Rescue of neuronal migration deficits in a mouse model of fetal Minamata disease by increasing neuronal Ca2+ spike frequency.

In the brains of patients with fetal Minamata disease (FMD), which is caused by exposure to methylmercury (MeHg) during development, many neurons are hypoplastic, ectopic, and disoriented, indicating disrupted migration, maturation, and growth. MeHg affects a myriad of signaling molecules, but little is known about which signals are primary targets for MeHg-induced deficits in neuronal development. In this study, using a mouse model of FMD, we examined how MeHg affects the migration of cerebellar granule cells during early postnatal development. The cerebellum is one of the most susceptible brain regions to MeHg exposure, and profound loss of cerebellar granule cells is detected in the brains of patients with FMD. We show that MeHg inhibits granule cell migration by reducing the frequency of somal Ca²⁺ spikes through alterations in Ca²⁺, cAMP, and insulin-like growth factor 1 (IGF1) signaling. First, MeHg slows the speed of granule cell migration in a dose-dependent manner, independent of the mode of migration. Second, MeHg reduces the frequency of spontaneous Ca²⁺ spikes in granule cell somata in a dose-dependent manner.

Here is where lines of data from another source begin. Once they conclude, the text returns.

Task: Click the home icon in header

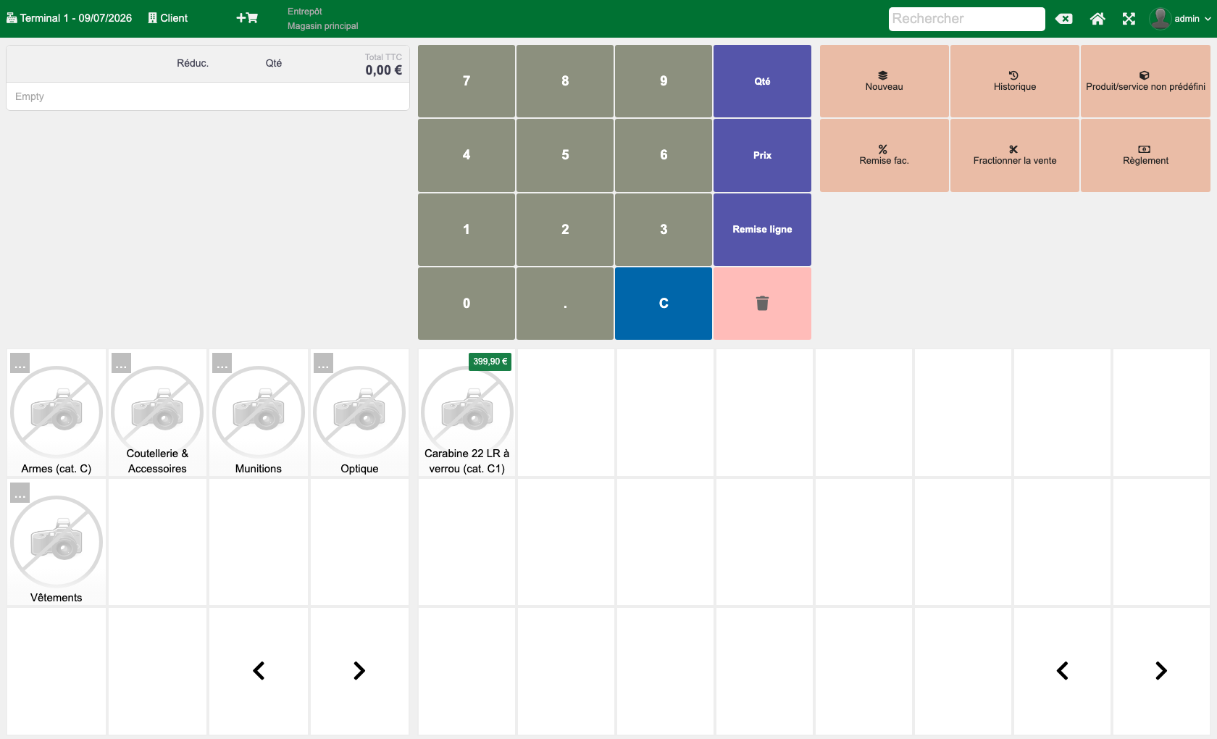Action: click(1097, 19)
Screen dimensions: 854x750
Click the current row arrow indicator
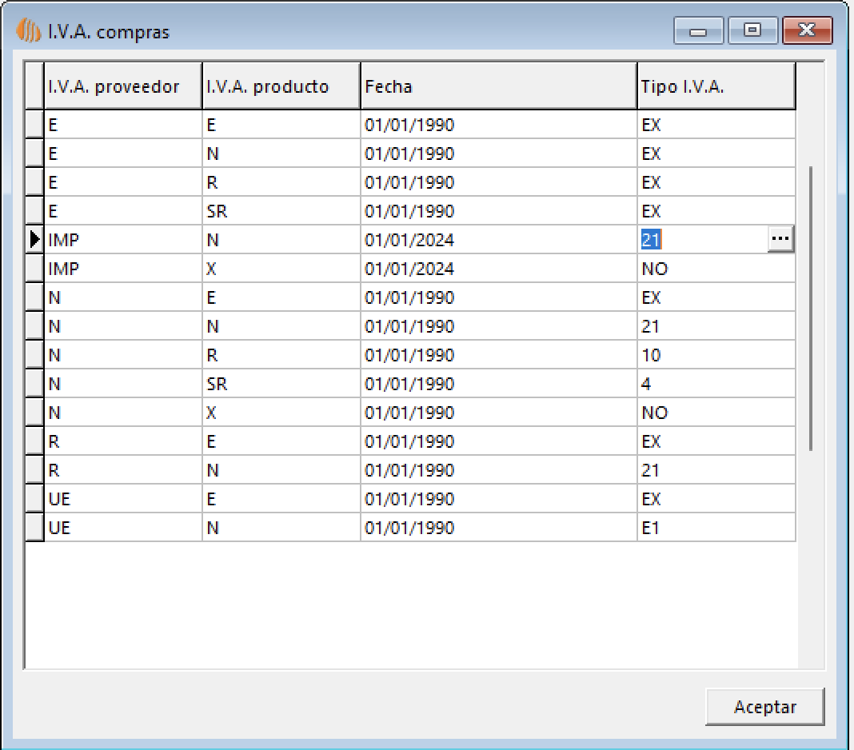(34, 239)

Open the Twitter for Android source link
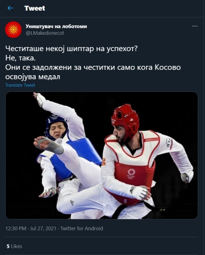click(82, 229)
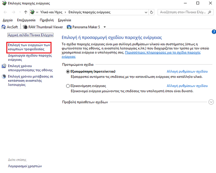Select the Εξοικονόμηση ενέργειας power plan

tap(68, 86)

Third, a unique in vivo live-imaging system for cell migration reveals that reducing the inhibitory effects of MeHg on somal Ca²⁺ spike frequency by stimulating internal Ca²⁺ release and ²⁺ influxes, inhibiting cAMP activity, or activating IGF1 receptors ameliorates the inhibitory effects of MeHg on granule cell migration. These results suggest that alteration of Ca²⁺ spike frequency and Ca²⁺, cAMP, and IGF1 signaling could be potential therapeutic targets for infants with MeHg intoxication. [ABSTRACT FROM AUTHOR]